# Binary Encoding - Jupyter notebook

## **Introduction**
This notebook demonstrates Frequency Encoding using two approaches:
- A simple example for conceptual understanding.
- Applying Frequency Encoding on a real-world dataset loaded from a CSV file.

## Import required library

In [1]:
from sklearn.preprocessing import LabelEncoder
import pandas as pd
import pandas as pd
from category_encoders import BinaryEncoder

## Simple Example for Understanding

In [19]:
# Simple data
categories = ['Car', 'Bike', 'Motorbike', 'Bus']

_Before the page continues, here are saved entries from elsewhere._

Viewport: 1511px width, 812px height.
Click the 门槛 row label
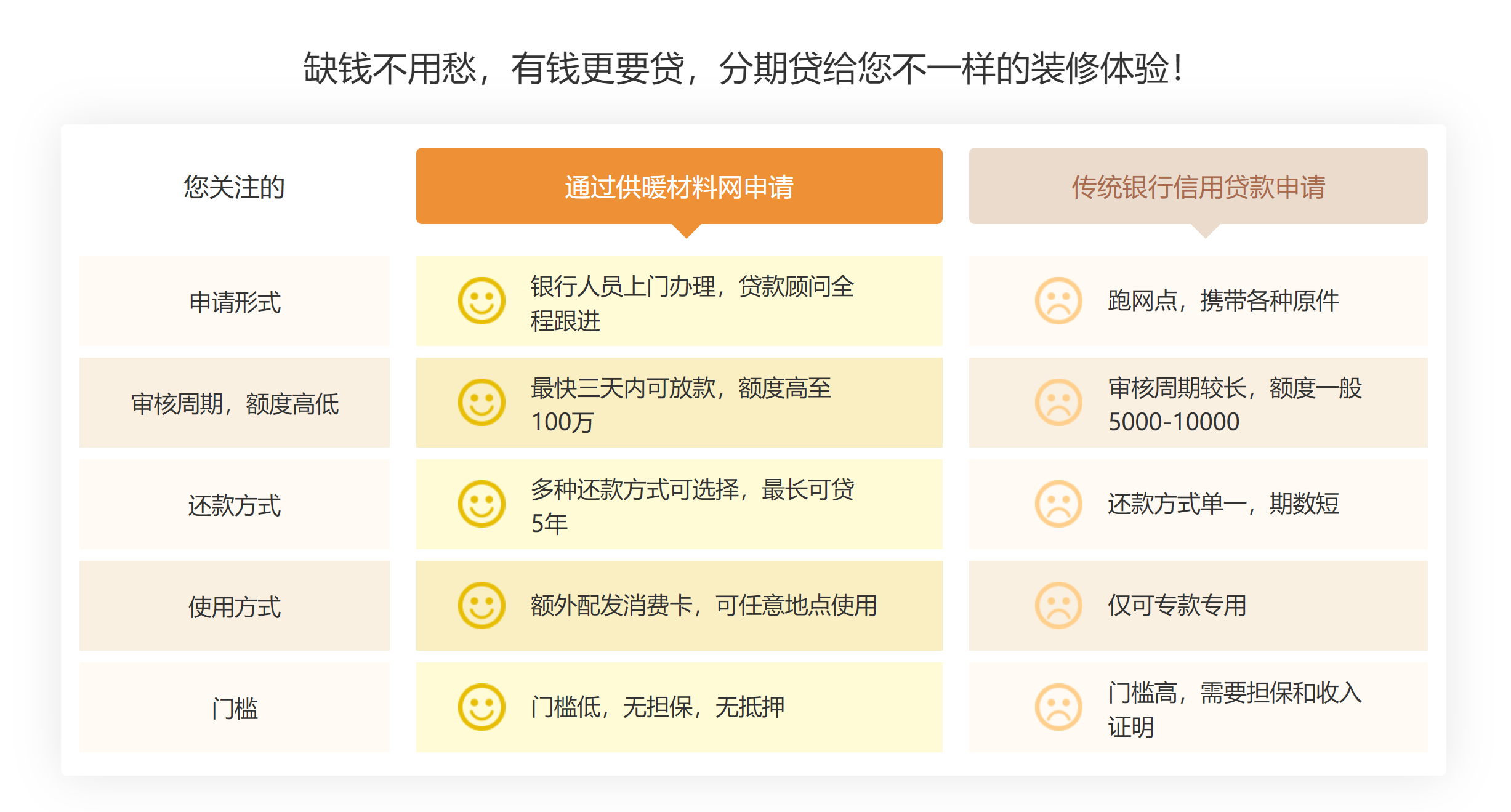[x=234, y=708]
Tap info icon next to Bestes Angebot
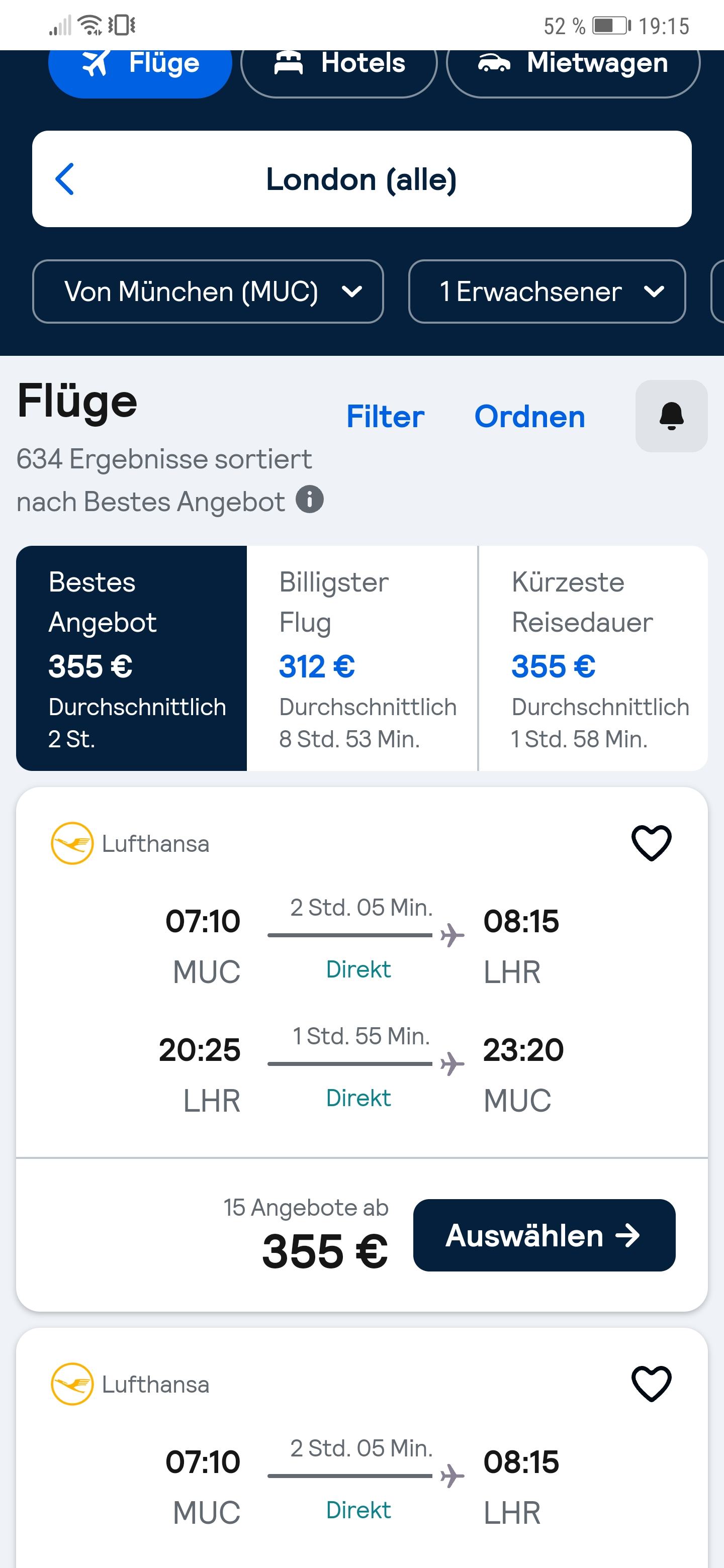 [309, 500]
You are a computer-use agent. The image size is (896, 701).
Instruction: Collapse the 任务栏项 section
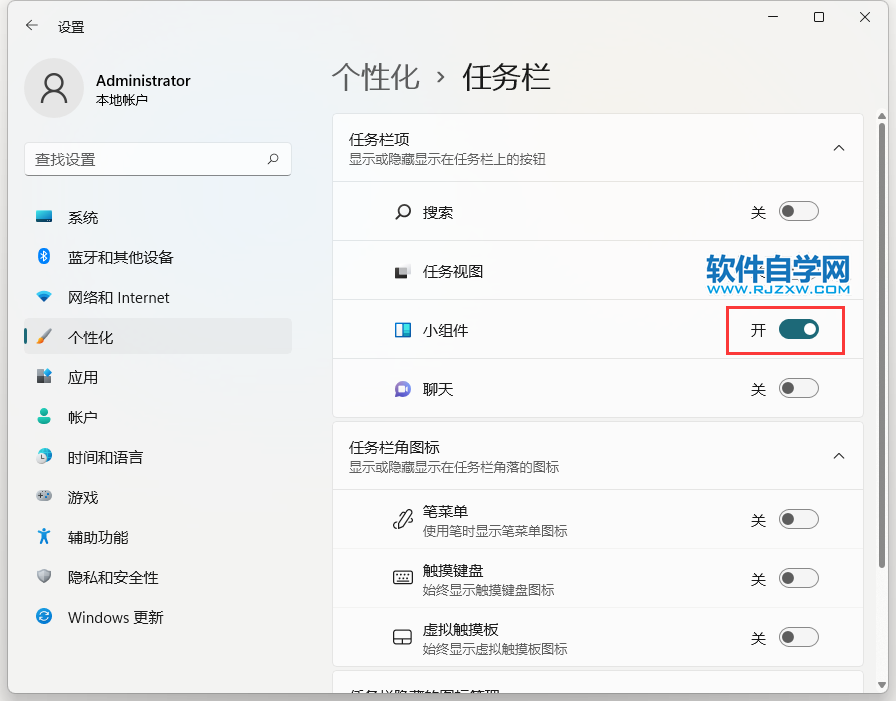[839, 148]
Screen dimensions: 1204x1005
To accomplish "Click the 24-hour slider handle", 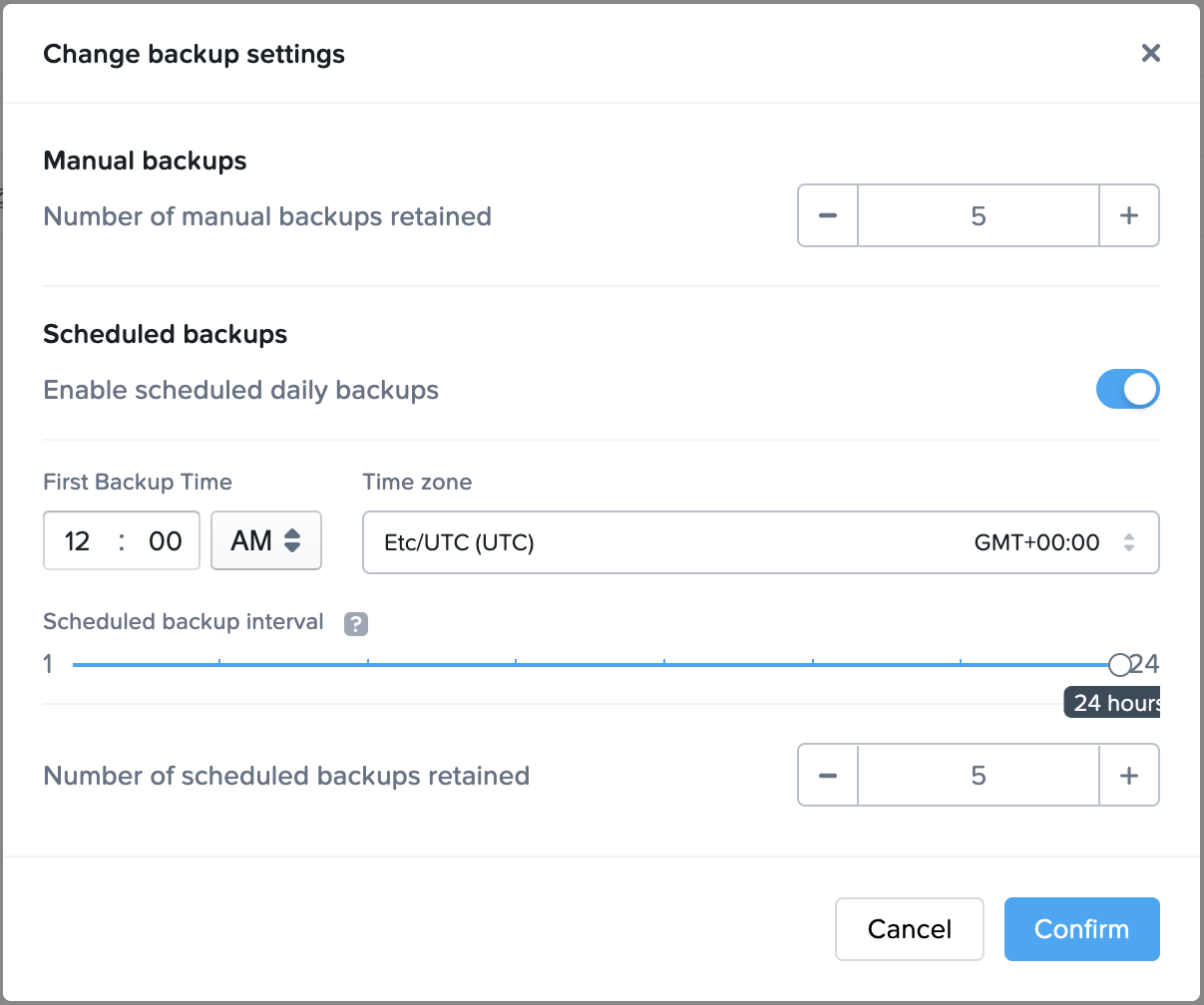I will (x=1119, y=664).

# Transform data into binary using LabelEncoder()
label_encoder = LabelEncoder()
int_encoded = pd.DataFrame(label_encoder.fit_transform(categories), columns=["int"])
int_encoded["bin"] = int_encoded["int"].apply(lambda x: bin(x)[2:])

# Display results
int_encoded

Unnamed: 0,int,bin
0,2,10
1,0,0
2,3,11
3,1,1


# Simple data
data = pd.DataFrame({'Vehicle': ['Car', 'Bike', 'Motorbike', 'Bus']})

# Transfor data using BinaryEncoder()
encoder = BinaryEncoder(cols=['Vehicle'])
encoded_data = encoder.fit_transform(data)

print(encoded_data)

## Difference Between fit(), fit_transform(), and transform()

| Method           | Description |
|-----------------|-------------|
| **fit()**       | Learns the unique labels and assigns them binary vectors but does **NOT** transform data. |
| **fit_transform()** | Learns the labels and transforms the data in one step. |
| **transform()**  | Transforms new data based on learned labels without re-learning. |


## Important Tips for Frequency Encoding  

## **Key Parameters in Binary Encoding**

| Parameter          | Description | Explanation | Example Usage |
|--------------------|-------------|-------------|---------------|
| `cols`            | Specifies which columns to apply Binary Encoding to. | Helps in selective encoding if only specific columns need transformation. | `ce.BinaryEncoder(cols=['Vehicle'])` |
| `drop_invariant`  | If `True`, removes columns with no variance after encoding. | Useful for cleaning redundant features after transformation. | `ce.BinaryEncoder(drop_invariant=True)` |
| `return_df`       | If `True`, returns a DataFrame instead of a NumPy array. | Ensures compatibility with pandas DataFrames when further processing is needed. | `ce.BinaryEncoder(return_df=True)` |
| `verbose`         | Controls the display of messages during encoding. | Setting `verbose=1` prints progress messages during encoding. | `ce.BinaryEncoder(verbose=1)` |

---

## **Be careful with data leakage.**  
- If you encode the entire dataset before splitting, data leaks into training.  
- **Solution:** Always perform Binary Encoding inside cross-validation folds to prevent overfitting.  

**Best Practice:** Apply encoding within cross-validation folds to maintain model integrity.

---

## **Difference Between Binary Encoding and Frequency Encoding**
| **Encoding Type**  | **How It Works** | **Best Use Case** |
|--------------------|----------------|-------------------|
| **Binary Encoding** | Converts categorical values into binary representations and stores them in multiple columns. | When dealing with **high-cardinality** categorical variables and aiming for compact representation. |
| **Frequency Encoding** | Uses **only the count of occurrences** of each category. | When categories are unordered and have many unique values. |

---

## **When to Use Binary Encoding?**
- When categorical features have **many unique values** and one-hot encoding creates too many columns.
- When you need a **compact numerical representation** that reduces dimensionality.

---

**Tip**: Binary Encoding is particularly useful when dealing with **high-cardinality categorical data**, as it provides an efficient way to represent categories without excessive feature expansion.